ESERCIZIO SCRITTO A
Riscrivi il passo della pagina che parte da "Si aggiunga che" e arriva fino a "oltre che infondato.", sostituendo "corte leccese" con "corte d'appello".
ESERCIZIO SCRITTO B
Traduci in inglese, per favore, questa frase della pagina: "Il secondo motivo è inammissibile, oltre che infondato."

4. Il primo motivo è inammissibile.
Svolge argomentazioni generiche e non solo deduce una violazione dell’art. 345 cod. proc. civ., inerente al divieto dei cd. nova in appello, là dove avrebbe dovuto semmai denunciare, ove effettivamente il quantum non fosse stato contestato con l’appello, la violazione del principio di cd. corrispondenza tra il chiesto ed il pronunciato di cui all’art. 112 cod. proc. civ. (v., tra
le tante, Cass., 21/03/2019, n. 8048; Cass., 23 ottobre 2024, n. 27551), ma anche, e soprattutto, viola manifestamente l’art. 366, n. 6, cod. proc. civ., in quanto non indica il contenuto degli atti su cui si fonda né direttamente né indirettamente, in questo secondo caso precisando la parte dell’atto corrispondente cui l’indiretta riproduzione corrisponderebbe.
L’argomentare stesso del motivo appare, del resto, del tutto generico.
Si aggiunga che il motivo potrebbe considerarsi, all’esito della lettura della sentenza impugnata, denunciare un errore di fatto ai sensi dell’art. 395, n. 4 cod. proc. civ., dato che la corte leccese ha espressamente detto a pag. 4 che il quantum era stato contestato.
Il secondo motivo è inammissibile, oltre che infondato.

RIGHE DI DATI
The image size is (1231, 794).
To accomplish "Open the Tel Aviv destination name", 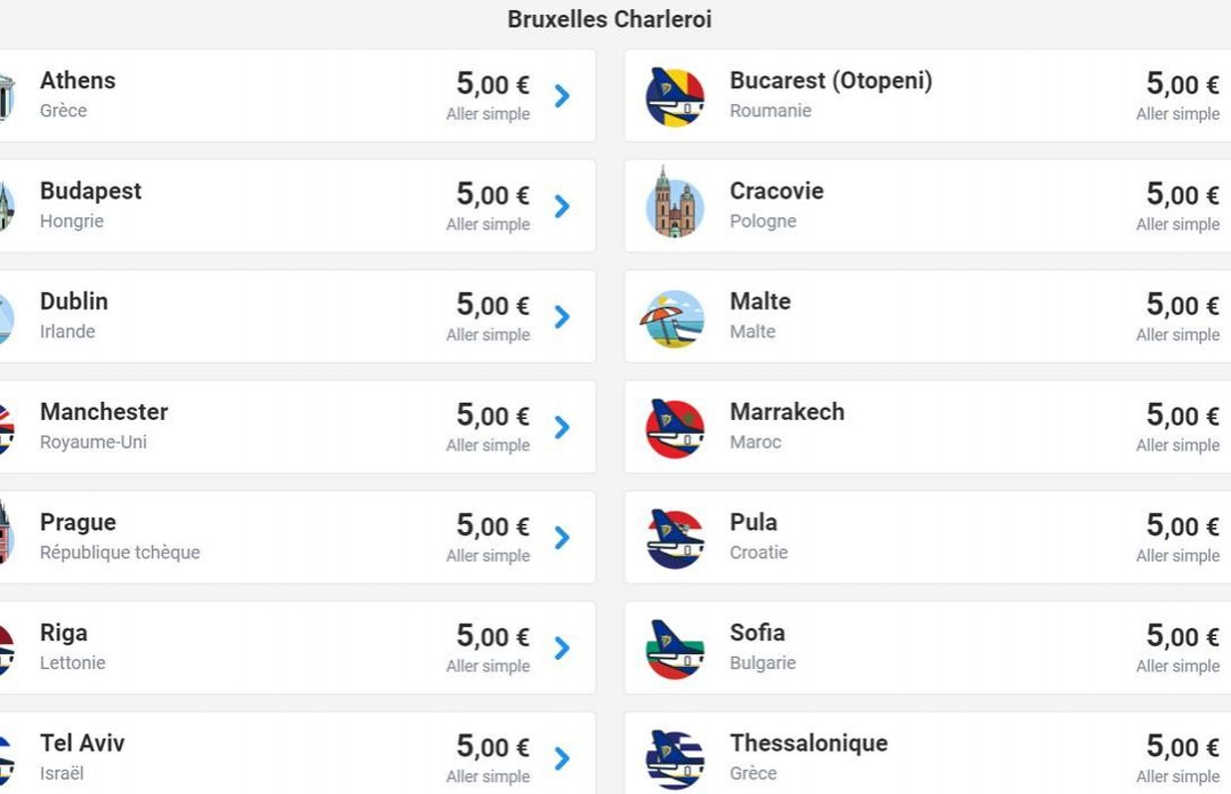I will pos(82,743).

RISPOSTA COMPLETA A
Si aggiunga che il motivo potrebbe considerarsi, all’esito della lettura della sentenza impugnata, denunciare un errore di fatto ai sensi dell’art. 395, n. 4 cod. proc. civ., dato che la corte d'appello ha espressamente detto a pag. 4 che il quantum era stato contestato.
Il secondo motivo è inammissibile, oltre che infondato.

RISPOSTA COMPLETA B
The second ground is inadmissible, as well as unfounded.